Kenyan military aircraft have pounded two camps of al-Qaeda-linked al-Shabab militants in southern Somalia following the recent attack on a university in Kenya that left nearly 150 people dead.
"We bombed two al-Shabab camps in the Gedo region," Kenyan army spokesman, Colonel David Obonyo, said on Monday, adding, "The two targets were hit and taken out, the two camps are destroyed."
The airborne raids come as Kenyan President Uhuru Kenyatta has pledged that he would retaliate "in the severest way possible" against al-Shabab militants for their April 2 assault on a university in Kenya's eastern town of Garissa.
The attack claimed the lives of 142 students, three police officers and three soldiers.

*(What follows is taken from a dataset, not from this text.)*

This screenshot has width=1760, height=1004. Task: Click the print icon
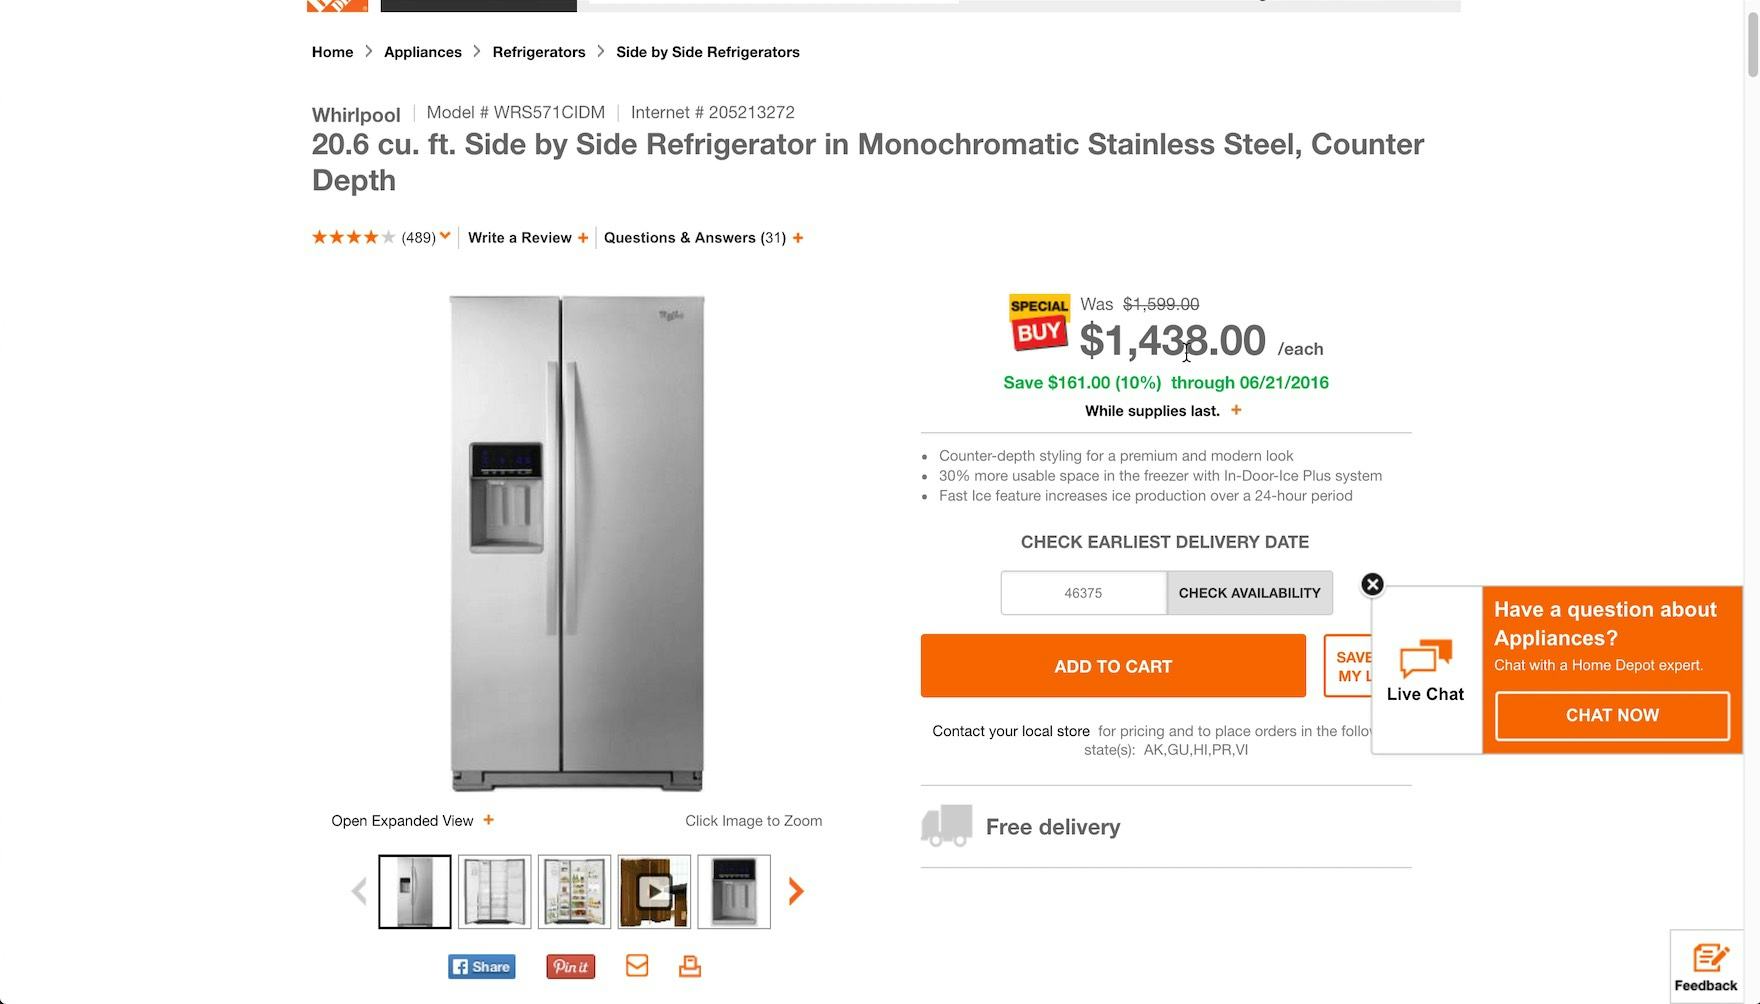click(690, 966)
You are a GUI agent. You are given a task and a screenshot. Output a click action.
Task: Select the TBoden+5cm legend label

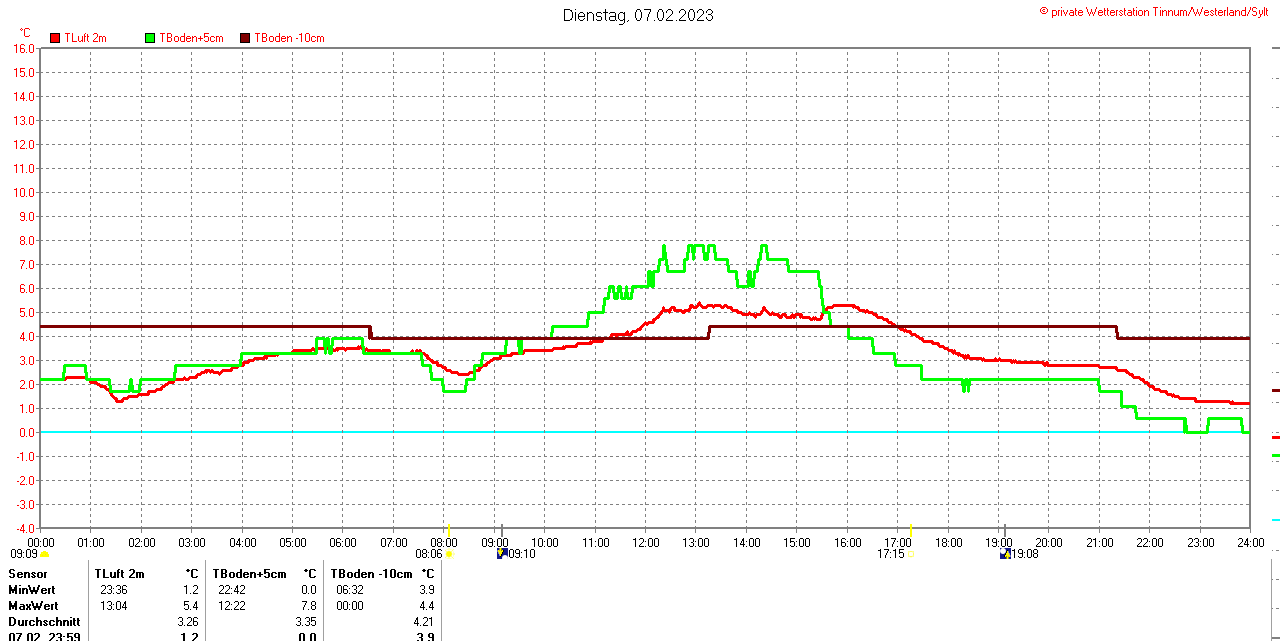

A security guard and a Tanzanian were later arrested on campus over the act of terror. Kenyan authorities have offered a $215,000 (200,000 euro) bounty for former Kenyan teacher and purported al-Shabab commander, Mohamed Mohamud, who is believed to have masterminded the attack.
On Saturday, the al-Shabab militant group threatened "another bloodbath" and warned of a "long, gruesome war" unless Kenya withdraws its troops from Somalia.
The militants have carried out a string of revenge attacks in Kenya as well as neighboring Uganda over their participation in African Union Mission to Somalia (AMISOM) force.
In September 2013, the Westgate Mall in the Kenyan capital, Nairobi, was attacked and around 70 people died in a four-day standoff at the site. Al-Shabab militants claimed responsibility for the attack.
Somalia has been the scene of deadly clashes between government forces and al-Shabab militants since 2006.
The militants have been pushed out of the Somali capital, Mogadishu, and other major cities in the country by government forces and the AMISOM, which is largely made up of troops from Ethiopia, Uganda, Burundi, Djibouti, Sierra Leone, and Kenya.